===== AVAILABLE RECORDS

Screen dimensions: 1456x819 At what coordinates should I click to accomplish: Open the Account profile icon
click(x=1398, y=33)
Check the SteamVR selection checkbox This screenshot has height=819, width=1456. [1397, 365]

==========
===== AVAILABLE RECORDS

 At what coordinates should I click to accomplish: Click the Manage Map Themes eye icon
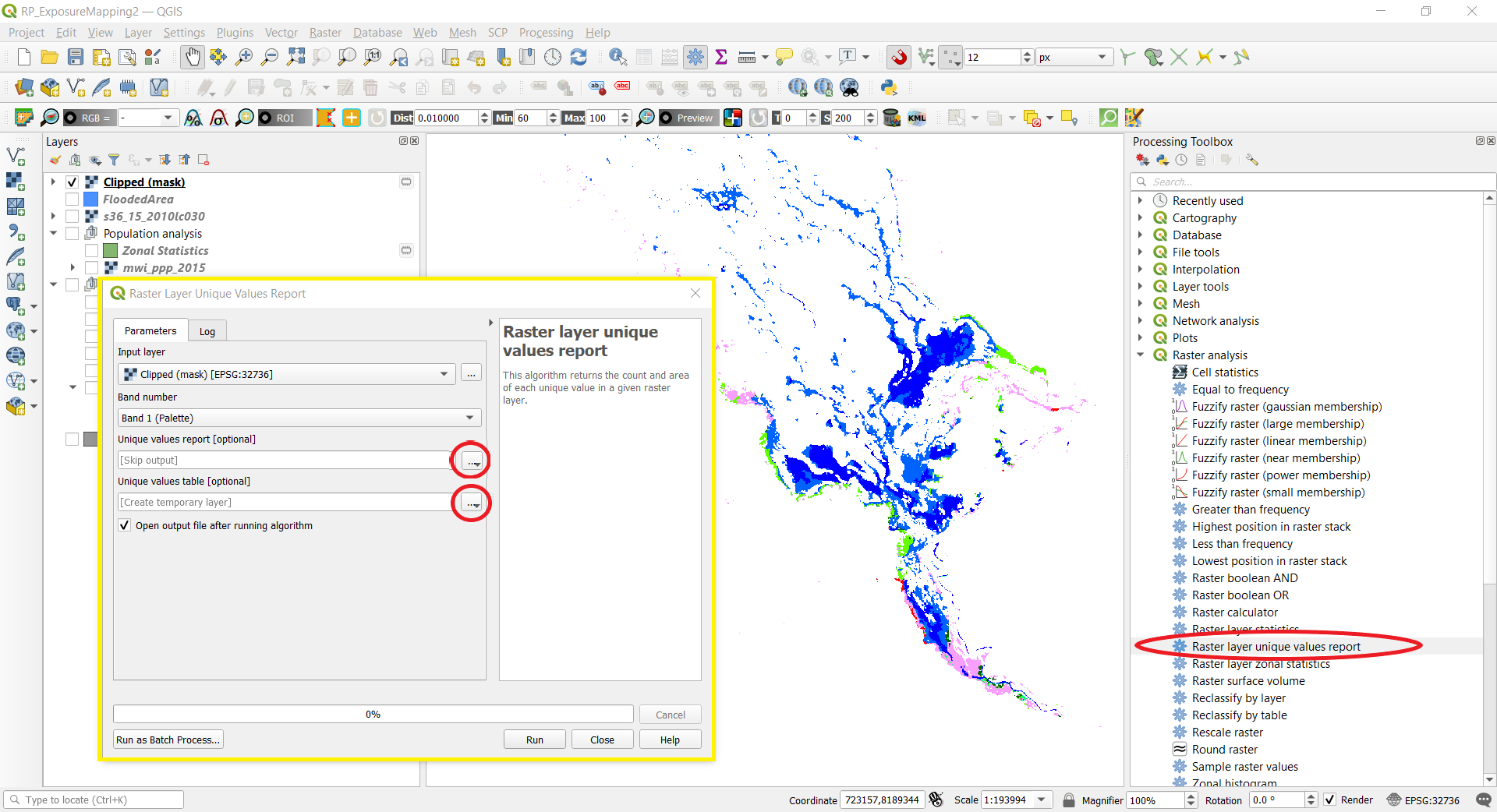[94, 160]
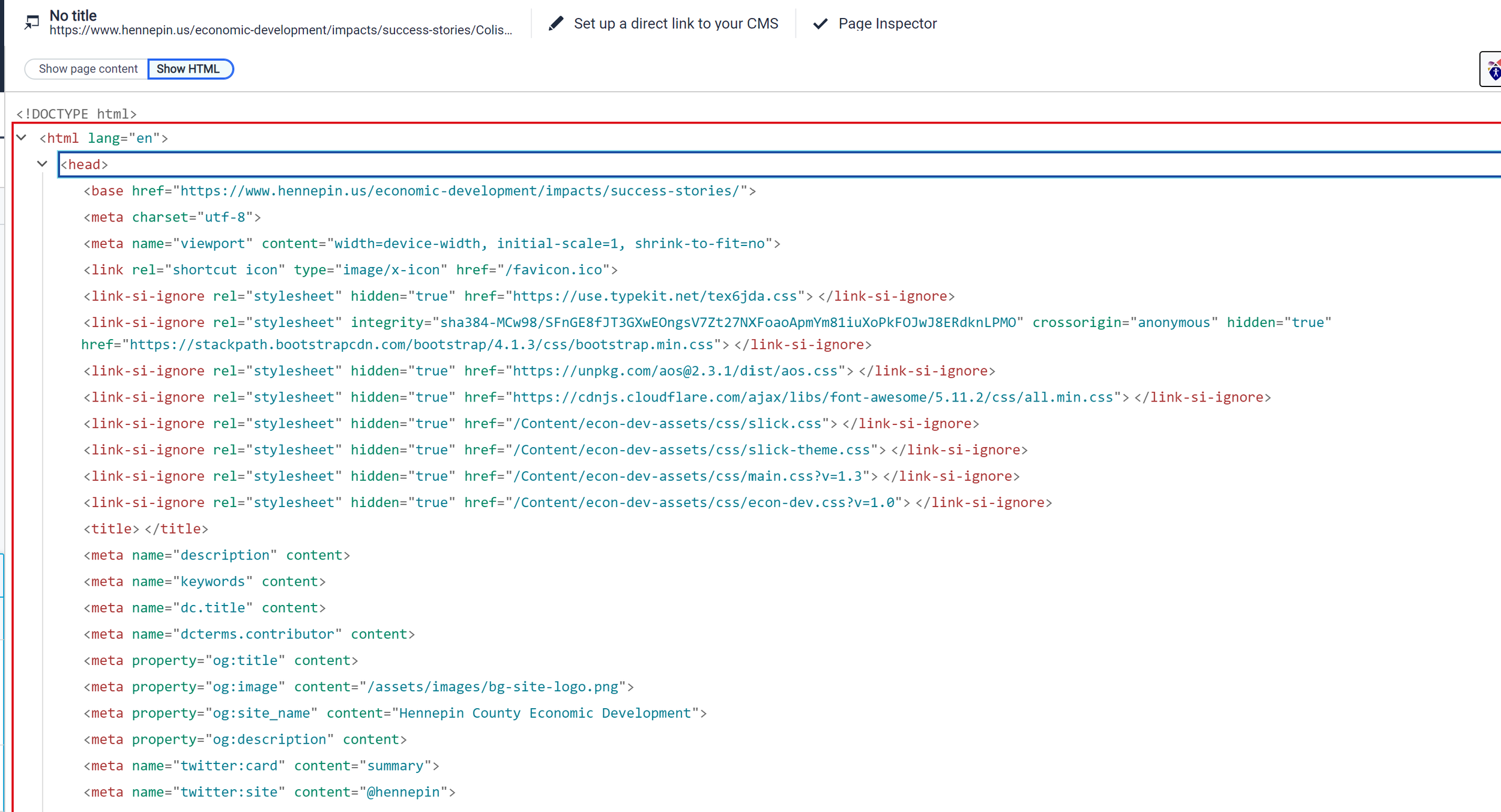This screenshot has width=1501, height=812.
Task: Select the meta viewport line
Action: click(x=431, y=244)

==========

▶ _WHAT THE EXERCISE ASKS_:
Of all the entries above, retype exactly the lines from the line with "Screen dimensions: 1456x819" to the line with "Check the SteamVR", both included, and no others.

▶ _EXPECTED ANSWER_:
Screen dimensions: 1456x819 At what coordinates should I click to accomplish: Open the Account profile icon
click(x=1398, y=33)
Check the SteamVR selection checkbox This screenshot has height=819, width=1456. [1397, 365]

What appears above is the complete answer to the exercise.